▶ [ЗАДАНИЕ 1] На чье сообщение ссылается текст о народе и мифологии, когда говорит о племенах Южной Америки?
▶ [ЗАДАНИЕ 2] Какие примеры общего дела, связывающего народ в целое, приводит возможное возражение в тексте о народе и мифологии? Назовите все.
▶ [ЗАДАНИЕ 3] Продолжите текст о народе и мифологии, начав сразу после его последнего предложения.

▶ [ТЕКСТ ДЛЯ ЧТЕНИЯ]

■ ■ ■ ■ ■ ■ ■

Быть может, кто-нибудь решит возражать нам так: народ связывает в целое какое-то общее дело, например земледелие, торговля, общие нравы, законодательство, власти и т. д. Конечно, и это относится к понятию народа, однако, кажется, нет даже смысла напоминать о том, сколь проникновенно взаимозависят у каждого народа власть, законодательство, нравы, даже занятия и дела с представлениями народа о Богах. Вопрос и состоит ведь в том, можно ли мыслить все это заведомо предполагаемое и безусловно данное вместе с понятием народа помимо религиозных представлений, которые никогда не обходятся без мифологии. Нам возразят на это, что есть такие племена, у которых не обнаружено ни следа религиозных, а следовательно, и мифологических представлений. Сюда относятся, к примеру, уже упомянутые племена Южной Америки, которые лишь наружно напоминают людей. Однако они-то, как сообщает Азара, и живут, словно животные полевые, вне всякой общности между собой - они не признают над собою власти, ни зримой, ни незримой, они друг для друга чужаки, словно животные одного вида, и они не составляют народа, как не составляют народа волки и лисы, и живут они куда обособленнее, нежели обитающие и трудящиеся сообща звери, как-то: бобры, муравьи и пчелы. Напрасно пытаться превратить их в народ, т. е. создать социальные связи между ними. Если вводить таковые насильственно, это поведет к их гибели -в доказательство того, что ни божеская, ни человеческая власть не в силах превратить в народ не родившееся народом, - где нет изначального единства и общности сознания, там его не произвести [i19] на свет.
И здесь язык вновь встает рядом с мифологией. Сразу же поняли нелепость гипотезы, по которой язык народа возникает трудами отдельных индивидов в этом народе. Но разве меньшая нелепость считать возможным, чтобы язык возникал среди народа, выходя из него, как если бы народ мог быть без общего для него языка, как если бы народ не существовал благодаря общности языка?

■ ■ ■ ■ ■ ■ ■

▶ [СПИСОК ЗАПИСЕЙ]
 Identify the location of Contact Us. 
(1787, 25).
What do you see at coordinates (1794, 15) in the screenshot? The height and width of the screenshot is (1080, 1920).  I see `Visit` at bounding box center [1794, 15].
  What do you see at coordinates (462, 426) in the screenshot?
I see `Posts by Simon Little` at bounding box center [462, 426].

■ ■ ■ ■ ■ ■ ■

▶ [ОТВЕТ НА ЗАДАНИЕ 1] На сообщение Азары.

▶ [ОТВЕТ НА ЗАДАНИЕ 2] Земледелие, торговля, общие нравы, законодательство, власти.

▶ [ОТВЕТ НА ЗАДАНИЕ 3]
То же самое следовало бы сказать, если бы кто-нибудь тот взгляд, что и в области законодательства не все совершается отдельными лицами и что законы порождаются самим народом в процессе его существования, понимал в том смысле, что народ может с самого начала давать себе законы и, следовательно, быть без законов, тогда как лишь благодаря законам он и становится народом и есть народ. Ведь и закон своей жизни, своего пребывания - закон, развитием которого являются все законы, которые выступят в течение его истории, - он как народ обретает вместе с своим бытием. А этот изначальный закон народ может получить лишь вместе со своим врожденным взглядом на мир, и такой взгляд содержится в его мифологии.
Как бы ни объяснять возникновение мифологии - в народе или из народа, всегда предполагают народ и, например, считают, что эллин был эллином, египтянин египтянином еще до того, как тот и другой тем или иным способом обрели свои мифологические представления. Я же теперь спрошу: останется ли эллин эллином, египтянин египтянином, если отнять у них мифологию? А следовательно, оба они и не переняли свою мифологию у других, и не породили ее сами после того, как стали греком или египтянином, но они стали самими собою лишь вместе с их мифологией, лишь одновременно с тем, как им досталась их мифология. Обычно же рассуждают совсем иначе - противоположным образом: если мифология народа складывается в ходе истории - а история начинается для народа, как только он начинает существовать, - если она возникает у него благодаря историческим обстоятельствам и контактам с другими народами, то у него, значит, есть история до всякой мифологии. Однако народ обретает мифологию не в истории, наоборот, мифология определяет его историю, или, лучше сказать, она не определяет историю, а есть его судьба (как характер человека - это его судьба); мифология [i20] - это с самого начала выпавший ему жребий. Кто станет отрицать, что вместе с учением о Богах индийцам, эллинам и т. д. дана вся их история?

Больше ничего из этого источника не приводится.